The Lava River Cave is probably the most well-known and visited cave in Central Oregon. I almost never go to the Lava River Cave because it’s a commercial tour cave there are a lot of people in it and it’s tougher to take pictures.
However, the staff is really awesome and very photographer friendly. I was told that if I come early when they first open at 9AM on a weekday that my tripod would be most welcome and I would have a lot of access.
I'm going to do that really soon. I see huge potential for fun here.
This cave is part of the Newberry National Monument and is a commercial touring cave. That means on any given days (this happened to be a free day....) there can be a lot of people going in and out.
At 5,211 feet long, the northwest section of the cave is the longest continuous lava tube in Oregon and goes under highway 97.
(Really, it's huge).
You first come to the Forest Service booth with the really friendly staff. You can rent a lantern there. We brought our own flashlights but I kind of like that look of the lantern in some photos so we might rent one when we come back.
Fair warning. There are a LOT of stairs.
This is a vast cave system with many openings.
When you first get down on the path, off to the left there is an entrance that is closed off. You can feel the cold reach up standing and looking at it.
There is actually a lot of cool stuff in this cave if you can get there when there are minimal hordes.
Just inside the entrance until mid June there are ice crystals.
Very quickly on the walk you reach Echo Hall. The ceiling reaches a height of 58ft, here the width of the cave is 50 feet.
At Low Bridge Lane the ceiling drops to less than six feet and one of the most unusual features of the Lava River Cave is the Sand Garden.
Approx 3,000 in from the entrance, in the Sand Garden the floor of the cave is covered with …..yep….sand. (It’s possible they stole it from my back “yard”?)
The sand was carried into the cave by dripping water. The sand is actually fine volcanic ash from the eruption of Mount Mazama 6,600 years ago. Rain and melting snow has carried the ash from the surface through cracks in the rock and deposited it on the floor of the cave one grain at a time.

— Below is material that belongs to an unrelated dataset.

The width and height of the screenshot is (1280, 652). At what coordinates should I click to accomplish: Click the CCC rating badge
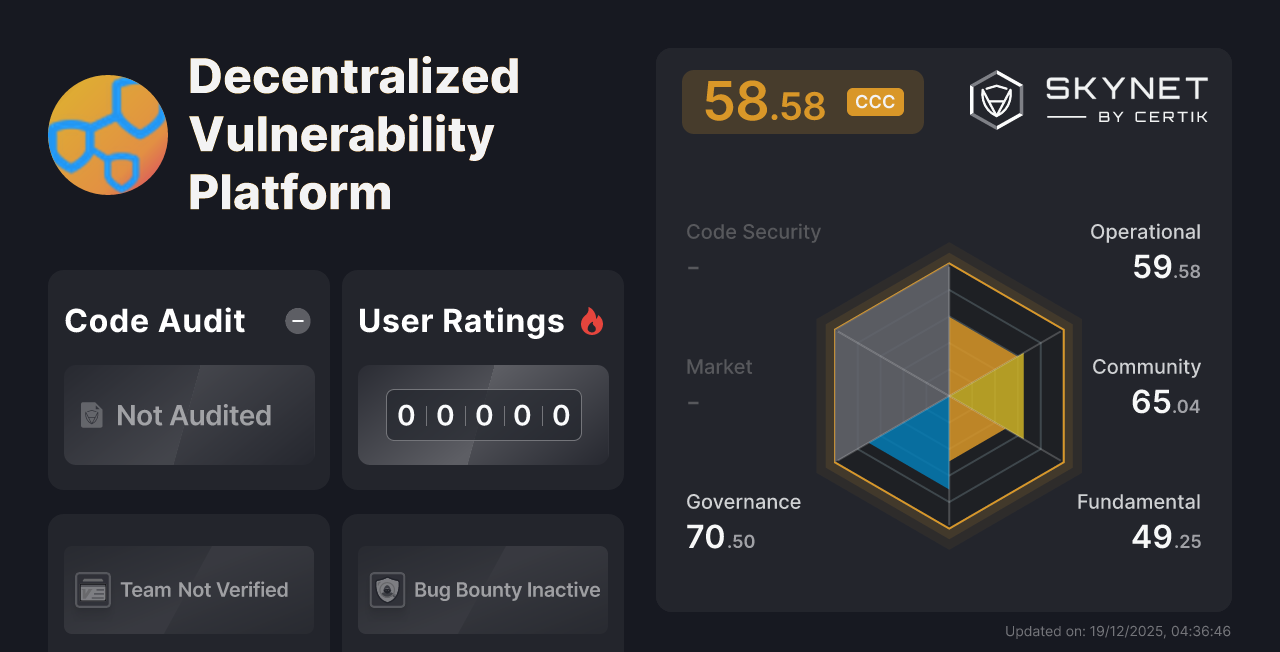tap(875, 101)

Sometimes, enough water leaks into the cave to create a pool. Spreads the sand out across the floor. The constant dripping of water in the Sand Garden carves out spires and pinnacles in the sand. Because it takes hundreds of years to build these delicate sand forms, and there are morons who insist on destroying cool things in the cave systems, the Forest Service has fenced off the garden area to protect it. You can look but not touch.
Be sure and say Hi to Chris. He is most helpful and kind to photographers.
Summer Schedule (June 13- September 3): Open Daily, Sunday-Saturday, 9am-5pm
Fall Schedule (September 6 - September 30): Open Thursday-Monday, 9am-5pm
You can rent a lantern for $5 and there is a $5 fee to park but all the federal forest passes are accepted..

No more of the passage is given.